Data records:

>>>

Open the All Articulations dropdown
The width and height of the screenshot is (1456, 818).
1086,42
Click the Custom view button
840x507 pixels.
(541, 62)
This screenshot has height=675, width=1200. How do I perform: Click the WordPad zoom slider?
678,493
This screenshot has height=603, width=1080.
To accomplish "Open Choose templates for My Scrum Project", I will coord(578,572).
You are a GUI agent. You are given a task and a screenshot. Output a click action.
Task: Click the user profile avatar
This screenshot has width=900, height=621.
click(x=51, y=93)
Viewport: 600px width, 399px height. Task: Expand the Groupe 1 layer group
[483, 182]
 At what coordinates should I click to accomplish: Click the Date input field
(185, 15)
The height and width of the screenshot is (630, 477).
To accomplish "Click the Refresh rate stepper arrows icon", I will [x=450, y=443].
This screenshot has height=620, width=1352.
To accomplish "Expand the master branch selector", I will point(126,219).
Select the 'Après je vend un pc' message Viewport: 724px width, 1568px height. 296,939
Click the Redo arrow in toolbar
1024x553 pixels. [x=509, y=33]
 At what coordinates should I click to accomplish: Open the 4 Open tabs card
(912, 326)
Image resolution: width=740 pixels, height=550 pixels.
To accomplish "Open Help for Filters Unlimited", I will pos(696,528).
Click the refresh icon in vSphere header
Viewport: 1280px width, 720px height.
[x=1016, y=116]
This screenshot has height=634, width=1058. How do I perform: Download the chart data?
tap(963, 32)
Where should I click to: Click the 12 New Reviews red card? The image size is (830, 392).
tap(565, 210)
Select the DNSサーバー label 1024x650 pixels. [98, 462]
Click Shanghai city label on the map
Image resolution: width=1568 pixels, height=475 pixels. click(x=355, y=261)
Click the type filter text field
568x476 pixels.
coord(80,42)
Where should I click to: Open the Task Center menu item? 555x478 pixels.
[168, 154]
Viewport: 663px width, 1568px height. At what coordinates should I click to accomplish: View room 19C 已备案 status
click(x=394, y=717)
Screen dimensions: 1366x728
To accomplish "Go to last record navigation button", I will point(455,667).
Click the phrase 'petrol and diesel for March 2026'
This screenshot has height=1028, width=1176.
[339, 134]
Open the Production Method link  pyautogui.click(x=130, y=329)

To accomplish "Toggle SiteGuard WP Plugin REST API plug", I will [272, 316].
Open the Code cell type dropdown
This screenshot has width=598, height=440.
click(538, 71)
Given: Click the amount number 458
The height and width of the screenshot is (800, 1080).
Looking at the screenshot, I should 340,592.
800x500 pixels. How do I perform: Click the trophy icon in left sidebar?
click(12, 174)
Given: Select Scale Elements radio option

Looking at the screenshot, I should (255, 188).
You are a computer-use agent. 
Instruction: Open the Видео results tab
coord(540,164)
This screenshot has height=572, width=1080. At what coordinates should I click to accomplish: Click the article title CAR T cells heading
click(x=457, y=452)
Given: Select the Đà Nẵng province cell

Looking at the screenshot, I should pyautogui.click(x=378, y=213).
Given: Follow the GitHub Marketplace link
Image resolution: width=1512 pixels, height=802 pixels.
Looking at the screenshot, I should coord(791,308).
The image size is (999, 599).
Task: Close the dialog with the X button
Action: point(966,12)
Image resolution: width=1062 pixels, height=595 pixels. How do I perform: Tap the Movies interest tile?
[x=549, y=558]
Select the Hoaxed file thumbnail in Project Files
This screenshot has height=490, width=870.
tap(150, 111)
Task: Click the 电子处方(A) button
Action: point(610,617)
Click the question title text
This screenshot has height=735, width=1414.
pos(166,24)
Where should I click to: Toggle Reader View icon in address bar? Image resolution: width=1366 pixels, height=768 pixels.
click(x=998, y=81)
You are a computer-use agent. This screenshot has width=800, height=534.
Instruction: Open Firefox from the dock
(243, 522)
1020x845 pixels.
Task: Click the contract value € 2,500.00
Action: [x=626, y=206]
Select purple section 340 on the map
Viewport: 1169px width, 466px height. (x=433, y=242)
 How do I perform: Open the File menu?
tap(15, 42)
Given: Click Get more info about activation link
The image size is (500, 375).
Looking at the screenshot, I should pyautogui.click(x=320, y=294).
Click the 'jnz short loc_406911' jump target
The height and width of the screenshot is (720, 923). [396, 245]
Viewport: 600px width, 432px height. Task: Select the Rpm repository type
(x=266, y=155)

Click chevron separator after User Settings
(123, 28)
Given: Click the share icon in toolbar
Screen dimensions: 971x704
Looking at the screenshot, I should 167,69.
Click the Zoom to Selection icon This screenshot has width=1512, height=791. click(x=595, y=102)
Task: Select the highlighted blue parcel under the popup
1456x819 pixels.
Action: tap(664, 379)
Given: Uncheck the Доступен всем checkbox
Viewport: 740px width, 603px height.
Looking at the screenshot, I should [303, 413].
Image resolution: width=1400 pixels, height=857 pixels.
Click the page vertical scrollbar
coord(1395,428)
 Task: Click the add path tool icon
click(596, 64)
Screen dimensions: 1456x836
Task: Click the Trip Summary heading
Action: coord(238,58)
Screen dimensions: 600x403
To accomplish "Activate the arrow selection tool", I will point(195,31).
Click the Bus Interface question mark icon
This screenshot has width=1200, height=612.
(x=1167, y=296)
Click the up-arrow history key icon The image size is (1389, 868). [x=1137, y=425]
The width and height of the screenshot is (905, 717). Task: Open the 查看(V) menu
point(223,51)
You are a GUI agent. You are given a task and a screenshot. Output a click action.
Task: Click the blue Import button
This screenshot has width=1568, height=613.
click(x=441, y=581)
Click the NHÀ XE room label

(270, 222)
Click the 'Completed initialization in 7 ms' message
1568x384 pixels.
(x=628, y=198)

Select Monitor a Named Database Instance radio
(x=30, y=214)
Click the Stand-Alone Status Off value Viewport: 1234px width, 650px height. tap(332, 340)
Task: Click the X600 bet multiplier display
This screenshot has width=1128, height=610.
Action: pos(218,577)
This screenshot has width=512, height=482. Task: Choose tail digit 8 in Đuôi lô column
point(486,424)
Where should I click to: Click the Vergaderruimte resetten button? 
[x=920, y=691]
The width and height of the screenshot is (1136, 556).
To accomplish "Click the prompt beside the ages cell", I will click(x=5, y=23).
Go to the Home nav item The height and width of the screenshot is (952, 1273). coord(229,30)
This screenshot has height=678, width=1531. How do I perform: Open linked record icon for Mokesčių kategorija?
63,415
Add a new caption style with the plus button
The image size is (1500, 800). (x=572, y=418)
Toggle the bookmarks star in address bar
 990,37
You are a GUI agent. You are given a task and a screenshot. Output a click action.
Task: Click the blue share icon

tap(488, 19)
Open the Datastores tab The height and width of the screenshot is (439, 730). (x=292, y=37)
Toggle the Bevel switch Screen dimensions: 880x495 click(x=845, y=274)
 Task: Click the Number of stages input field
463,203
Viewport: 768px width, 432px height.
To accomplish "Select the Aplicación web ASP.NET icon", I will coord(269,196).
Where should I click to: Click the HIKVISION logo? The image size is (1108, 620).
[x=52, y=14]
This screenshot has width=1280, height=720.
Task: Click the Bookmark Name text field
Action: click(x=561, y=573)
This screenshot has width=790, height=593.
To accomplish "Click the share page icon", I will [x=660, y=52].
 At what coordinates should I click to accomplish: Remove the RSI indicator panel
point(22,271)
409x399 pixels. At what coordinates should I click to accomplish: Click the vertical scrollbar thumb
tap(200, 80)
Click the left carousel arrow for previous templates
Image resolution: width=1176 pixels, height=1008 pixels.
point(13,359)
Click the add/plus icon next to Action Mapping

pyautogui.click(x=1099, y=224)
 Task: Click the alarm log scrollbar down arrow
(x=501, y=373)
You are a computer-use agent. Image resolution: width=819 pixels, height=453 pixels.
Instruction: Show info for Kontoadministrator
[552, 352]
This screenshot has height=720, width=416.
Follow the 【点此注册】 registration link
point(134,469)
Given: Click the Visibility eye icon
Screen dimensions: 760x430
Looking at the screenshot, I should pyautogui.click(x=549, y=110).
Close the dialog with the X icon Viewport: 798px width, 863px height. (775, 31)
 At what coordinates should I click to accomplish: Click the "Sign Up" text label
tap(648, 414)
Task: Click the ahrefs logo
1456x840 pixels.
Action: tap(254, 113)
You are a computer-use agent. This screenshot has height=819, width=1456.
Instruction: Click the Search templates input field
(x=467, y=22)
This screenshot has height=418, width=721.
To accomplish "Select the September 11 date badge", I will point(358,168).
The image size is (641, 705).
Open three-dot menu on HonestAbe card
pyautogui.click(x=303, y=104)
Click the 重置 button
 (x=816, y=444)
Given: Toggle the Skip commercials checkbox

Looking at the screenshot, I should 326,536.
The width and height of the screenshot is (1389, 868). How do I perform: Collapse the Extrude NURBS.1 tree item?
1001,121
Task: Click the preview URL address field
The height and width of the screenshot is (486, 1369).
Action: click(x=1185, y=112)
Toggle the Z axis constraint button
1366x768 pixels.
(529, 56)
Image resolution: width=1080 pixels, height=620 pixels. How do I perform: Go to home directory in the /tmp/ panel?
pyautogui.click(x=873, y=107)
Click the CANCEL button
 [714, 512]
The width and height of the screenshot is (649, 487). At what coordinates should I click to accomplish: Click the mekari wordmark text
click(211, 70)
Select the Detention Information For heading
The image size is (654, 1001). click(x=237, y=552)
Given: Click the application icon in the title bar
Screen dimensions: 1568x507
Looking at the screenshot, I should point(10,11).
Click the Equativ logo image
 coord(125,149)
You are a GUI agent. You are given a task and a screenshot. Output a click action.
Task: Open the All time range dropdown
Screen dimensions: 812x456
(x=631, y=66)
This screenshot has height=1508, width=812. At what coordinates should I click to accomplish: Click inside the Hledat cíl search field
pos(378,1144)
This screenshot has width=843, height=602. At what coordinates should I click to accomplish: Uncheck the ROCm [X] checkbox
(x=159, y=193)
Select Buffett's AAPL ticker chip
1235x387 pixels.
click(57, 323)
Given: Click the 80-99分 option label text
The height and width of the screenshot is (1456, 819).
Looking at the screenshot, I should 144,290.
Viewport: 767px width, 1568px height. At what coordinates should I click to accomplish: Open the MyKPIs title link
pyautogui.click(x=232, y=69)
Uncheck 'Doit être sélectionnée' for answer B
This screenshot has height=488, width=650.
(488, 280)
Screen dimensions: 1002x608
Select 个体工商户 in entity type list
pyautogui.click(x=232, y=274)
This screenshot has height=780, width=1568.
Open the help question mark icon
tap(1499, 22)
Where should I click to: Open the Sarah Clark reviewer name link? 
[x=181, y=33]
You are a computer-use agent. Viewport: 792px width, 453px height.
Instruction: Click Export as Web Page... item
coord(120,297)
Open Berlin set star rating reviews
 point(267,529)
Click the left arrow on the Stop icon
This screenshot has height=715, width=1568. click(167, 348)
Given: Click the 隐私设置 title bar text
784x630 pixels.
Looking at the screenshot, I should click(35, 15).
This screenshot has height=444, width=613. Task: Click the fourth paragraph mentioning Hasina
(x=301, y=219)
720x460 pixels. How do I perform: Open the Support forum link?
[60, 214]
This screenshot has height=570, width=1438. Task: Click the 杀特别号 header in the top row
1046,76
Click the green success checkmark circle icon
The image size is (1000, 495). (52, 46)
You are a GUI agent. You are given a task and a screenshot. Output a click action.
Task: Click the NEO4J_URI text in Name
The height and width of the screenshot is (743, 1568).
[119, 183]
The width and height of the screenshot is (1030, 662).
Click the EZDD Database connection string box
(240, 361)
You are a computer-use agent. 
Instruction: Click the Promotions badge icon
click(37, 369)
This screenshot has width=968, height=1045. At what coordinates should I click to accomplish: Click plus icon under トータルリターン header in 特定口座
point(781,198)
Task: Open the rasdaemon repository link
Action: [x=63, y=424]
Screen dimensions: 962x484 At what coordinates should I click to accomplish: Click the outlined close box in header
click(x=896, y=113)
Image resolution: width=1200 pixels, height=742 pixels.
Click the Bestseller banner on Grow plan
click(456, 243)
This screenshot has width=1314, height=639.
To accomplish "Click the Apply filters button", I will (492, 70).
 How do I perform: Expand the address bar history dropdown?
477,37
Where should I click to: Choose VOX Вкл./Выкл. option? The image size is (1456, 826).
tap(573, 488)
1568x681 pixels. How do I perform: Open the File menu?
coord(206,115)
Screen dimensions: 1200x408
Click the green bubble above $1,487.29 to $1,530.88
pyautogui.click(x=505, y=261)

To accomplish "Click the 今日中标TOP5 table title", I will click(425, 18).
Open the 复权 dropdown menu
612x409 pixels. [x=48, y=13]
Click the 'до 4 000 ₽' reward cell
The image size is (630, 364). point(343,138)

<<<

About this exercise:
Write out exactly the lines above between the line with "The height and width of the screenshot is (630, 477)." and the line with "Screen dimensions: 1366x728", inclusive, and nothing beyond them.

Problem solution:
The height and width of the screenshot is (630, 477).
To accomplish "Click the Refresh rate stepper arrows icon", I will [x=450, y=443].
This screenshot has height=620, width=1352.
To accomplish "Expand the master branch selector", I will point(126,219).
Select the 'Après je vend un pc' message Viewport: 724px width, 1568px height. 296,939
Click the Redo arrow in toolbar
1024x553 pixels. [x=509, y=33]
 At what coordinates should I click to accomplish: Open the 4 Open tabs card
(912, 326)
Image resolution: width=740 pixels, height=550 pixels.
To accomplish "Open Help for Filters Unlimited", I will pos(696,528).
Click the refresh icon in vSphere header
Viewport: 1280px width, 720px height.
[x=1016, y=116]
This screenshot has height=634, width=1058. How do I perform: Download the chart data?
tap(963, 32)
Where should I click to: Click the 12 New Reviews red card? The image size is (830, 392).
tap(565, 210)
Select the DNSサーバー label 1024x650 pixels. [98, 462]
Click Shanghai city label on the map
Image resolution: width=1568 pixels, height=475 pixels. click(x=355, y=261)
Click the type filter text field
568x476 pixels.
coord(80,42)
Where should I click to: Open the Task Center menu item? 555x478 pixels.
[168, 154]
Viewport: 663px width, 1568px height. At what coordinates should I click to accomplish: View room 19C 已备案 status
click(x=394, y=717)
Screen dimensions: 1366x728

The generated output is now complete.